**Task objective**
Copy these lines verbatim, beginning at the line containing "Toggle Surgical Gloves legend entry" and stopping after the line containing "Action: pos(120,75)".

-- start of Provided data --

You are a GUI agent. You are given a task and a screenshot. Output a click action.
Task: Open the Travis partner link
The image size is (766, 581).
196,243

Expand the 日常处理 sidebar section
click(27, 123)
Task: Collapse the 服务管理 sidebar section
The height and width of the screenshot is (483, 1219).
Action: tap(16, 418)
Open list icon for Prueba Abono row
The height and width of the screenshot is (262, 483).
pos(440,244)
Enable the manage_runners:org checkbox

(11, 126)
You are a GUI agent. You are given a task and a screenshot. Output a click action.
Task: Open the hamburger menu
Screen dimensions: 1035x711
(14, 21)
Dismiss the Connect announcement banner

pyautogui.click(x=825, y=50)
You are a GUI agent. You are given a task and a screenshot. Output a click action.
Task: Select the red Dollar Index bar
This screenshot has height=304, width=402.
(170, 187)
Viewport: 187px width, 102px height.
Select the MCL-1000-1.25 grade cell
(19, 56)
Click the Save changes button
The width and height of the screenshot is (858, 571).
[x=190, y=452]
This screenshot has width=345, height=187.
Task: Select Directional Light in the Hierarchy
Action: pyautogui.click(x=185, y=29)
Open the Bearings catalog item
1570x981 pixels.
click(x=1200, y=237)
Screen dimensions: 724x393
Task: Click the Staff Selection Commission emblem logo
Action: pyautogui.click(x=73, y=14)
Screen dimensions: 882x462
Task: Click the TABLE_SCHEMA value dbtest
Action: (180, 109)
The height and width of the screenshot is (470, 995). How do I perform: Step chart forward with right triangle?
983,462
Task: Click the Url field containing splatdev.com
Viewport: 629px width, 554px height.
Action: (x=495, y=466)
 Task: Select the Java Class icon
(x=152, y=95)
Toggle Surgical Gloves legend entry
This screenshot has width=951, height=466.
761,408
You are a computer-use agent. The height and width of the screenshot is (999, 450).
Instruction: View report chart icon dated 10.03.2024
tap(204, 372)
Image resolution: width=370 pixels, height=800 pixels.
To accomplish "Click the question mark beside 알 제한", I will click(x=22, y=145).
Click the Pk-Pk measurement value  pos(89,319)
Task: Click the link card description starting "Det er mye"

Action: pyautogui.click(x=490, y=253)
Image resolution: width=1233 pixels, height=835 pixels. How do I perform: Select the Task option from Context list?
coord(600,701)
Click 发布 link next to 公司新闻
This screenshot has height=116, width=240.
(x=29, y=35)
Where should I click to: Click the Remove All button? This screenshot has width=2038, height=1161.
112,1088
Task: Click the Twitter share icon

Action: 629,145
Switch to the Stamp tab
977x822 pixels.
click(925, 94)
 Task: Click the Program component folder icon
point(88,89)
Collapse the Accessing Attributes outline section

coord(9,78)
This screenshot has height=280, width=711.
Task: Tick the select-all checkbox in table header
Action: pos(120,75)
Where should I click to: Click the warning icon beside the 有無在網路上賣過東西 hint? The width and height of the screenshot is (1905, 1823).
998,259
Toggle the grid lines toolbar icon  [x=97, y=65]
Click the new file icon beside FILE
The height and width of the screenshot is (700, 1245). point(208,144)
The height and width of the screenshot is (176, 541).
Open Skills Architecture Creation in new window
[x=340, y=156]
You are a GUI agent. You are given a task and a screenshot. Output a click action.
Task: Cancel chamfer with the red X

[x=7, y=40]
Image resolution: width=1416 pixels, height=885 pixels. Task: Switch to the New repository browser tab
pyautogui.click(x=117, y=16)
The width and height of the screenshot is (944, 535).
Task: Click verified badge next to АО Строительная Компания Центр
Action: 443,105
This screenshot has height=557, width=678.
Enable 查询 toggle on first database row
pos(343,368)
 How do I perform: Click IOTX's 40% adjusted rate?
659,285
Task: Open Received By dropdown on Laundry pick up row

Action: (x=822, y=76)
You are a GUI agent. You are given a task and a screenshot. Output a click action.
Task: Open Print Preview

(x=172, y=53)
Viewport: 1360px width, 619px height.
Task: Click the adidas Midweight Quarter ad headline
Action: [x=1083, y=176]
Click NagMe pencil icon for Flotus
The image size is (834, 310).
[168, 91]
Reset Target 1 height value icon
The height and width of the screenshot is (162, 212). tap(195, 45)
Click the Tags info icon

-- end of Provided data --

**Answer for this exercise**
Toggle Surgical Gloves legend entry
This screenshot has width=951, height=466.
761,408
You are a computer-use agent. The height and width of the screenshot is (999, 450).
Instruction: View report chart icon dated 10.03.2024
tap(204, 372)
Image resolution: width=370 pixels, height=800 pixels.
To accomplish "Click the question mark beside 알 제한", I will click(x=22, y=145).
Click the Pk-Pk measurement value  pos(89,319)
Task: Click the link card description starting "Det er mye"

Action: pyautogui.click(x=490, y=253)
Image resolution: width=1233 pixels, height=835 pixels. How do I perform: Select the Task option from Context list?
coord(600,701)
Click 发布 link next to 公司新闻
This screenshot has height=116, width=240.
(x=29, y=35)
Where should I click to: Click the Remove All button? This screenshot has width=2038, height=1161.
112,1088
Task: Click the Twitter share icon

Action: 629,145
Switch to the Stamp tab
977x822 pixels.
click(925, 94)
 Task: Click the Program component folder icon
point(88,89)
Collapse the Accessing Attributes outline section

coord(9,78)
This screenshot has height=280, width=711.
Task: Tick the select-all checkbox in table header
Action: pos(120,75)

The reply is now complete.